TEXT EXCERPT >>
◇ ◇ ◇
I dont think the cold war is over, it has changed its guise but it has never actually gone away. Putin and his ilk are the last of the old guard communists and they will hang onto power by any means needed. Like many politicians they need a bogeyman, in Russias case it`s the west.

I am not sure that US Policy has been following ours in the middle east since the Suez crisis. Both nations try and in lockstep if possible but if home politics dictates, then we go our seperate ways. Obama couldnt get Cameron to agree with limited intervention in Syria, and rightly so. UK politics chanced after Iraq and the British public didnt want to go down the same route again.

I agree about one thing, we have indeed painted ourselves into a corner on the Syria issue. It may well end up we have to take the best option from a poisened chalice. Working with Assad isnt palatable, but then again nor is letting ISIS grow and grow. Working with Iran and Iraq may possibly be the better answer. Even among NATO there are differing views about both Syria and Ukraine.




Zonie63 -> RE: Racism and Islamophobia. (9/7/2014 8:51:05 AM)


quote:

ORIGINAL: Politesub53

I dont think the cold war is over, it has changed its guise but it has never actually gone away. Putin and his ilk are the last of the old guard communists and they will hang onto power by any means needed. Like many politicians they need a bogeyman, in Russias case it`s the west.
◇ ◇ ◇
SUPPLIED ENTRIES >>
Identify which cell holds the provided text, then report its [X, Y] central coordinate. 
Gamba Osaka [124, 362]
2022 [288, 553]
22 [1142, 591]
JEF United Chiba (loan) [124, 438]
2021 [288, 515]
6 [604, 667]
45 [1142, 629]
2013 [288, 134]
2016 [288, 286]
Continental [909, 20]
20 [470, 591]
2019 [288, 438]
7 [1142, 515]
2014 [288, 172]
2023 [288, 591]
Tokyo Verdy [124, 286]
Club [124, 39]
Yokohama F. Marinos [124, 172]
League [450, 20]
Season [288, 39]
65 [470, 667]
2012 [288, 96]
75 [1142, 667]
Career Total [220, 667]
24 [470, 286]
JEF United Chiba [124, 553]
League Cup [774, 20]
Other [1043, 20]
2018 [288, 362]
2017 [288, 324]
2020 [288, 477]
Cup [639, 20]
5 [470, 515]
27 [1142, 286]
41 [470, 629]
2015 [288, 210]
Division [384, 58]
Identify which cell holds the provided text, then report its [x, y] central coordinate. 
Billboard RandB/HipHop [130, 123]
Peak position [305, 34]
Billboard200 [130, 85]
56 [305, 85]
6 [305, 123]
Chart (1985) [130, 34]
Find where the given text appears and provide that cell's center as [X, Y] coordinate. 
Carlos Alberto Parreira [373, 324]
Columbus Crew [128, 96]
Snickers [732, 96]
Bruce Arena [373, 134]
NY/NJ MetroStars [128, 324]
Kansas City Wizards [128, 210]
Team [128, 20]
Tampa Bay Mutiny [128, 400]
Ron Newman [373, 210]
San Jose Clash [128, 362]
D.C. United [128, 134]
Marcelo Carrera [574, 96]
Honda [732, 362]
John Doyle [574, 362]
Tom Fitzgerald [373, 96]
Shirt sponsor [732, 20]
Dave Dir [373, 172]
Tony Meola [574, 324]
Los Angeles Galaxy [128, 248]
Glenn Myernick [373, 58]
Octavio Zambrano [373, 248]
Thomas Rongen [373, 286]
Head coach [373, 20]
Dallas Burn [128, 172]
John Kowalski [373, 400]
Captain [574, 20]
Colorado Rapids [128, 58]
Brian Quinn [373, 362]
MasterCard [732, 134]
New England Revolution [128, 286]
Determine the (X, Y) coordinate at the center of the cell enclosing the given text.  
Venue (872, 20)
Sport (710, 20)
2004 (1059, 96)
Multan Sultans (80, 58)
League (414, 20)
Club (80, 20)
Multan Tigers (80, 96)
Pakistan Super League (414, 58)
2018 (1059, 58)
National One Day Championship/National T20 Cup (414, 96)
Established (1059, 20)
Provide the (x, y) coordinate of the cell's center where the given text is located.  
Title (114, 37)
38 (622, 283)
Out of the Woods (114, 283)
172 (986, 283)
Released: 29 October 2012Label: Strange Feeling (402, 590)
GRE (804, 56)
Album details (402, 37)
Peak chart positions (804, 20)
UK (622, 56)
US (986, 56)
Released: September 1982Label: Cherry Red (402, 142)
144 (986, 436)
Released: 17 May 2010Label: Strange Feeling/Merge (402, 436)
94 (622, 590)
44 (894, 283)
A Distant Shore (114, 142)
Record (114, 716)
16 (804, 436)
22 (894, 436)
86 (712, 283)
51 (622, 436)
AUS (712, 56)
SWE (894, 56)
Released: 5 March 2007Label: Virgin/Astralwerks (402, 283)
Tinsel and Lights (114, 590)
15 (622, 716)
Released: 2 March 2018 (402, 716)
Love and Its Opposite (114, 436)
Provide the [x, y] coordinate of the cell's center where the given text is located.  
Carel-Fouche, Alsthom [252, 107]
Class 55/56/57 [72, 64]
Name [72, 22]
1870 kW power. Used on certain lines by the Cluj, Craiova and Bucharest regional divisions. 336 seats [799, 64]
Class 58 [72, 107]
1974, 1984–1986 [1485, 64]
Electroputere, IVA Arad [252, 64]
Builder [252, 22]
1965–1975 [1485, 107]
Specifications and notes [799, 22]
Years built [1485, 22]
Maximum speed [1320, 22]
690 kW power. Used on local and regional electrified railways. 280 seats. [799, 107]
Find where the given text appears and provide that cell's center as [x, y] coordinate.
◇ ◇ ◇
TASK 1 >>
Answer these from the forum post:
(a) Who could not get Cameron to agree with limited intervention in Syria?
(b) What does the post call Russia's bogeyman?
(c) On what date was the reply by Zonie63 posted?
TASK 2 >> In the forum post, update the stretch from "I agree about" through "(9/7/2014 8:51:05 AM)", replacing "ISIS" with "the Islamic State".

CORRECT ANSWER 1 >>
(a) Obama
(b) The west
(c) 9/7/2014

CORRECT ANSWER 2 >>
I agree about one thing, we have indeed painted ourselves into a corner on the Syria issue. It may well end up we have to take the best option from a poisened chalice. Working with Assad isnt palatable, but then again nor is letting the Islamic State grow and grow. Working with Iran and Iraq may possibly be the better answer. Even among NATO there are differing views about both Syria and Ukraine.




Zonie63 -> RE: Racism and Islamophobia. (9/7/2014 8:51:05 AM)